• _INSTRUCTIONS TO FOLLOW_
Reproduce the rows below, changing every "GUI agent" to "interface agent" and leaving everything else unchanged.

• _INFORMATION GIVEN_

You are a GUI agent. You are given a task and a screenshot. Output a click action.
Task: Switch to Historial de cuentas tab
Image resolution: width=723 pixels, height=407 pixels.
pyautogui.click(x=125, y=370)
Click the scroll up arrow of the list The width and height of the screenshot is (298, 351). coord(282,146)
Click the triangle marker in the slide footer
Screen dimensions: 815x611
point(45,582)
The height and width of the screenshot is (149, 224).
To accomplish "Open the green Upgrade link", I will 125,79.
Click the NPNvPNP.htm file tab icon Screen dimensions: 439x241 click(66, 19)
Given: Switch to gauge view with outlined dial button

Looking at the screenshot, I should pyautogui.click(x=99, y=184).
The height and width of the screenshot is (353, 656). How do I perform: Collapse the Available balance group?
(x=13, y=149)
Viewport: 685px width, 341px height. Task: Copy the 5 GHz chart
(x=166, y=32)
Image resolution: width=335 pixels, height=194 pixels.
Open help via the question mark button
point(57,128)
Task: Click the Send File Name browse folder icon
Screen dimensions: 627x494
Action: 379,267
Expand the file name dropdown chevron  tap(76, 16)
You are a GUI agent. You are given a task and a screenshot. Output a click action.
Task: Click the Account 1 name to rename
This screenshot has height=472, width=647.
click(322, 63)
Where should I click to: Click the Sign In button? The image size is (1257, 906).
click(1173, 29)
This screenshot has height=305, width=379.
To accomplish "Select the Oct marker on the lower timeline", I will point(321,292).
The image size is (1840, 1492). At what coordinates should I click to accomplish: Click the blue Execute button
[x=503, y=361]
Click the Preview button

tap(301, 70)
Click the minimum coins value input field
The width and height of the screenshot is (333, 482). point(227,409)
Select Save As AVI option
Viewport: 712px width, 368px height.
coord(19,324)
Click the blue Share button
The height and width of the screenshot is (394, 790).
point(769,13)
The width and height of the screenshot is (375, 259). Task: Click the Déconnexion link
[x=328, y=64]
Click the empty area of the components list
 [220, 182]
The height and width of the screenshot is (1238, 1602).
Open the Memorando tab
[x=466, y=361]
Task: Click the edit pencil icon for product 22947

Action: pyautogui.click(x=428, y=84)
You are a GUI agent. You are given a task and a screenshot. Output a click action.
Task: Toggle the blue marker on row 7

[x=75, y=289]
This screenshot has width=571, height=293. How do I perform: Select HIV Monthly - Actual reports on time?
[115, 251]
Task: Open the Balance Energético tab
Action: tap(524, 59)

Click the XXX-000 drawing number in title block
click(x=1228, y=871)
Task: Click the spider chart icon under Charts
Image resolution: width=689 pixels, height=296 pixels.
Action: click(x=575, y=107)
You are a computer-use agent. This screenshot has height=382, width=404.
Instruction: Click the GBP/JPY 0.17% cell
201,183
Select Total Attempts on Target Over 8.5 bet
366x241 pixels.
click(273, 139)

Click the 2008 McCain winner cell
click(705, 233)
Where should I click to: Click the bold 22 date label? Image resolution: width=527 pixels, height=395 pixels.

• _OUTPUT FOR THIS TASK_
You are a interface agent. You are given a task and a screenshot. Output a click action.
Task: Switch to Historial de cuentas tab
Image resolution: width=723 pixels, height=407 pixels.
pyautogui.click(x=125, y=370)
Click the scroll up arrow of the list The width and height of the screenshot is (298, 351). coord(282,146)
Click the triangle marker in the slide footer
Screen dimensions: 815x611
point(45,582)
The height and width of the screenshot is (149, 224).
To accomplish "Open the green Upgrade link", I will 125,79.
Click the NPNvPNP.htm file tab icon Screen dimensions: 439x241 click(66, 19)
Given: Switch to gauge view with outlined dial button

Looking at the screenshot, I should pyautogui.click(x=99, y=184).
The height and width of the screenshot is (353, 656). How do I perform: Collapse the Available balance group?
(x=13, y=149)
Viewport: 685px width, 341px height. Task: Copy the 5 GHz chart
(x=166, y=32)
Image resolution: width=335 pixels, height=194 pixels.
Open help via the question mark button
point(57,128)
Task: Click the Send File Name browse folder icon
Screen dimensions: 627x494
Action: 379,267
Expand the file name dropdown chevron  tap(76, 16)
You are a interface agent. You are given a task and a screenshot. Output a click action.
Task: Click the Account 1 name to rename
This screenshot has height=472, width=647.
click(322, 63)
Where should I click to: Click the Sign In button? The image size is (1257, 906).
click(1173, 29)
This screenshot has height=305, width=379.
To accomplish "Select the Oct marker on the lower timeline", I will point(321,292).
The image size is (1840, 1492). At what coordinates should I click to accomplish: Click the blue Execute button
[x=503, y=361]
Click the Preview button

tap(301, 70)
Click the minimum coins value input field
The width and height of the screenshot is (333, 482). point(227,409)
Select Save As AVI option
Viewport: 712px width, 368px height.
coord(19,324)
Click the blue Share button
The height and width of the screenshot is (394, 790).
point(769,13)
The width and height of the screenshot is (375, 259). Task: Click the Déconnexion link
[x=328, y=64]
Click the empty area of the components list
 [220, 182]
The height and width of the screenshot is (1238, 1602).
Open the Memorando tab
[x=466, y=361]
Task: Click the edit pencil icon for product 22947

Action: pyautogui.click(x=428, y=84)
You are a interface agent. You are given a task and a screenshot. Output a click action.
Task: Toggle the blue marker on row 7

[x=75, y=289]
This screenshot has width=571, height=293. How do I perform: Select HIV Monthly - Actual reports on time?
[115, 251]
Task: Open the Balance Energético tab
Action: tap(524, 59)

Click the XXX-000 drawing number in title block
click(x=1228, y=871)
Task: Click the spider chart icon under Charts
Image resolution: width=689 pixels, height=296 pixels.
Action: click(x=575, y=107)
You are a computer-use agent. This screenshot has height=382, width=404.
Instruction: Click the GBP/JPY 0.17% cell
201,183
Select Total Attempts on Target Over 8.5 bet
366x241 pixels.
click(273, 139)

Click the 2008 McCain winner cell
click(705, 233)
Where should I click to: Click the bold 22 date label? Image resolution: width=527 pixels, height=395 pixels.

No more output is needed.